**TASK DESCRIPTION**
Tell how many lines in the data below contain "Installing", using one number as the whole reply.

===== RECORDS TO USE

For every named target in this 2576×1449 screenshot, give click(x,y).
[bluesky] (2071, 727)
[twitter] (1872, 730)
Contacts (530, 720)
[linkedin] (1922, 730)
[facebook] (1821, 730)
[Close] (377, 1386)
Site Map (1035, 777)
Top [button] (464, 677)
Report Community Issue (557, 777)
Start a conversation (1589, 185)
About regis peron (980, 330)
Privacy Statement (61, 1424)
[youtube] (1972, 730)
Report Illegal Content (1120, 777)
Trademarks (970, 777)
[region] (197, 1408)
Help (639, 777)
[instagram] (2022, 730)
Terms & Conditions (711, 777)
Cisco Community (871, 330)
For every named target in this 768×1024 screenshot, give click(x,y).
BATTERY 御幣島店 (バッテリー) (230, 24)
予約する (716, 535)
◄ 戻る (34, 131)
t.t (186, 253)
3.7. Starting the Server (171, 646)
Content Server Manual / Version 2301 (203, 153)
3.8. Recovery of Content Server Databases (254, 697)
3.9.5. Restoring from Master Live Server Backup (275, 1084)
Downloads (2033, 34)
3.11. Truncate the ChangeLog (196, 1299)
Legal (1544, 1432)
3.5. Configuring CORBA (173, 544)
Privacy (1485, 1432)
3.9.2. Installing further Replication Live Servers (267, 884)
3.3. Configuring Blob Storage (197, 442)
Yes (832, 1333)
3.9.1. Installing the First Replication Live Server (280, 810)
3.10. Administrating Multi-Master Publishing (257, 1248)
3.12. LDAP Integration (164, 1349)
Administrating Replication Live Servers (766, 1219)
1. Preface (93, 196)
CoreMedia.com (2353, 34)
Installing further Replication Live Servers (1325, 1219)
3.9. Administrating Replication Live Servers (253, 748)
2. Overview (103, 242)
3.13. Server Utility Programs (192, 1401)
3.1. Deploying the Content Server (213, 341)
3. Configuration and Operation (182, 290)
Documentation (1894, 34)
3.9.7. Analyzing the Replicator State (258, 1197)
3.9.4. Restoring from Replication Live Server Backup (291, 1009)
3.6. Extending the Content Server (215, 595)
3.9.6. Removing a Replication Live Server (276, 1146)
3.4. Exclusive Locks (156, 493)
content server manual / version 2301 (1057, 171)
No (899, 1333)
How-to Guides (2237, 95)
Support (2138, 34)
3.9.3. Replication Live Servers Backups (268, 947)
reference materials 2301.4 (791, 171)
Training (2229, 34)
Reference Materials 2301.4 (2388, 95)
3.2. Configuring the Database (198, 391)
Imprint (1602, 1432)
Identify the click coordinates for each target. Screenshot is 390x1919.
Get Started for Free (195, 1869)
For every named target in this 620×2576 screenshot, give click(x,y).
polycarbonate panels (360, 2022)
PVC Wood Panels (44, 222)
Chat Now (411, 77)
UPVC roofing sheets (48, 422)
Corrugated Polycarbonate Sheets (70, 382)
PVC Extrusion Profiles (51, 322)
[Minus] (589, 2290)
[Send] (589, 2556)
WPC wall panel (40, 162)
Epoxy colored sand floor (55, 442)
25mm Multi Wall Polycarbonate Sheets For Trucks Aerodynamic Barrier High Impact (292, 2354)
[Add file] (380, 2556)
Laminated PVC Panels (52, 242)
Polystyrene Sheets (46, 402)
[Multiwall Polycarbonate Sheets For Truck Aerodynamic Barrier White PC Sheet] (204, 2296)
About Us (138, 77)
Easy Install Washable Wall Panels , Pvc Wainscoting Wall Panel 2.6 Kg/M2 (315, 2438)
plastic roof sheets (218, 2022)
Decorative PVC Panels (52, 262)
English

==========

**RESPONSE TO THIS EXERCISE**
3